When a clot obstructs blood flow to the brain, it can cause an ischemic stroke. Two types of ischemic stroke are atherosclerotic and embolic. An atherosclerotic ischemic stroke can be caused by a buildup of fatty substances, cholesterol, and other substances that can narrow the artery and cause blood clots to form. Risk factors for atherosclerotic stroke include male sex, family history of premature cardiovascular disease, hypercholesterolemia, cigarette smoking, hypertension, diabetes mellitus, obesity, and physical inactivity. Clients who experience an atherosclerotic ischemic stroke may also need antiplatelet therapy in addition to treatment of any contributing disease states.

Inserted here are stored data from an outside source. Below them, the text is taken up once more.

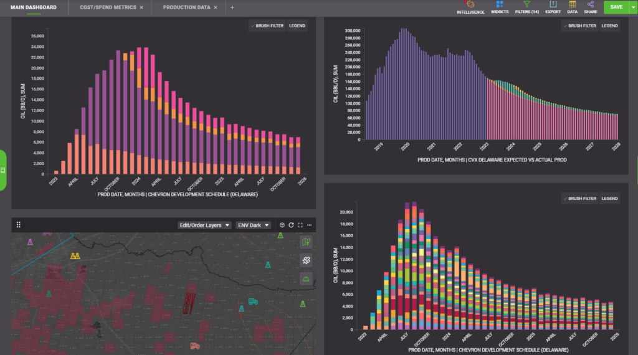Show Legend on the top-left chart
Image resolution: width=638 pixels, height=355 pixels.
pyautogui.click(x=297, y=26)
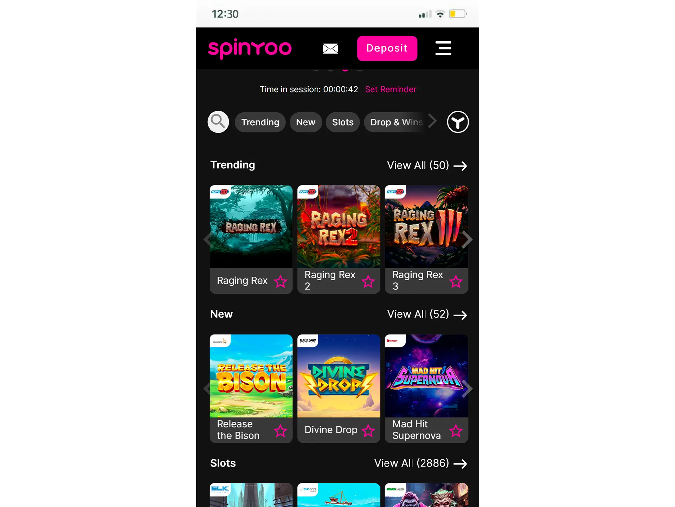
Task: Select the Trending category tab
Action: (x=260, y=122)
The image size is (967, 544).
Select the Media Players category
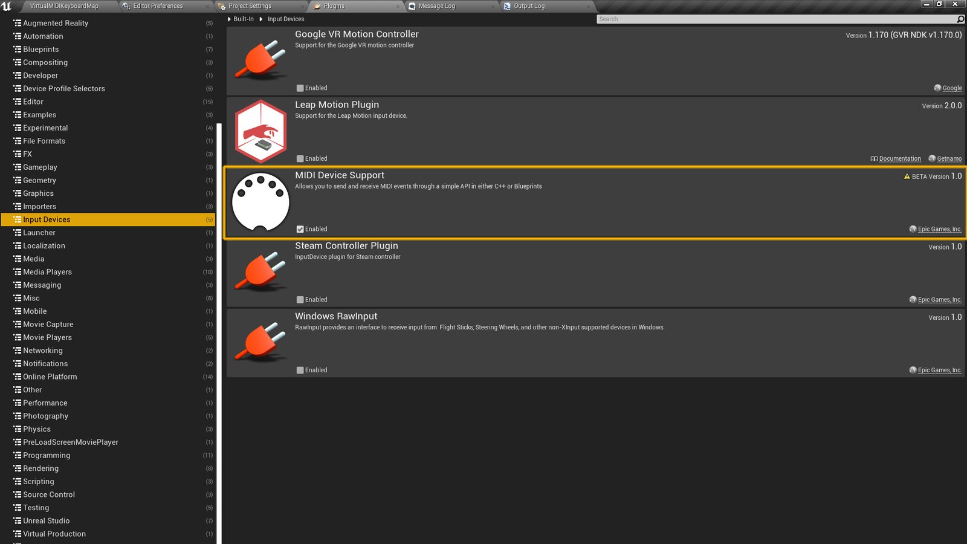47,272
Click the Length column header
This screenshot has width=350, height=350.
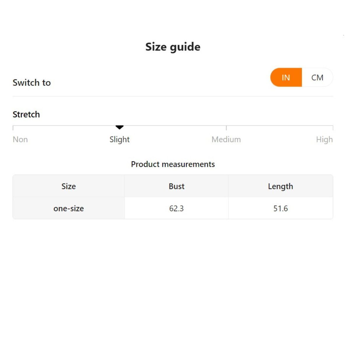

An embolic ischemic stroke (also known as a cerebral embolism) occurs from a blood clot that forms elsewhere in the body. It can be caused by a dysrhythmia called atrial fibrillation (American Stroke Association, 2021) or by clots that form on prosthetic heart valves. In atrial fibrillation, abnormal blood flow within the left side of the heart can lead to clot formation, which can travel out the aorta and lodge within the blood vessels of the brain, occluding blood flow. In clients with atrial fibrillation, the CHA2D2-VASc score (Parsons et al., 2017) can help estimate stroke risk. The scale includes a point system for the following variables: age, sex, heart failure, hypertension, personal history of thromboembolism, vascular disease, and diabetes. It can be calculated by hand or by using an online stroke risk calculator. Clients who have atrial fibrillation or certain prosthetic heart valves usually are treated with an anticoagulant to decrease the risk of embolic stroke. A computed tomography (CT) scan of the brain with contrast allows visualization and diagnosis of both types of stroke.

Myocardial Infarction and Coronary Artery Disease

Clients with atherosclerosis in their coronary arteries are said to have coronary artery disease. The disease states of coronary artery disease and myocardial infarction are expanded upon in the chapters Antihypertensive and Antianginal Drugs and Cardiac Emergency and Shock Drugs. Clients with acute myocardial infarction and coronary artery disease usually are treated with antiplatelet medications. This is especially true after a coronary artery stent is placed. A coronary artery stent is a wire caging that props open a narrowed coronary artery. These require treatment with two concomitant antiplatelet medications for a period of time after stent placement to prevent clots from forming on the stent. While there are many ways to detect a myocardial infarction or coronary artery disease, clots can be directly visualized using coronary angiography during a left-heart catheterization.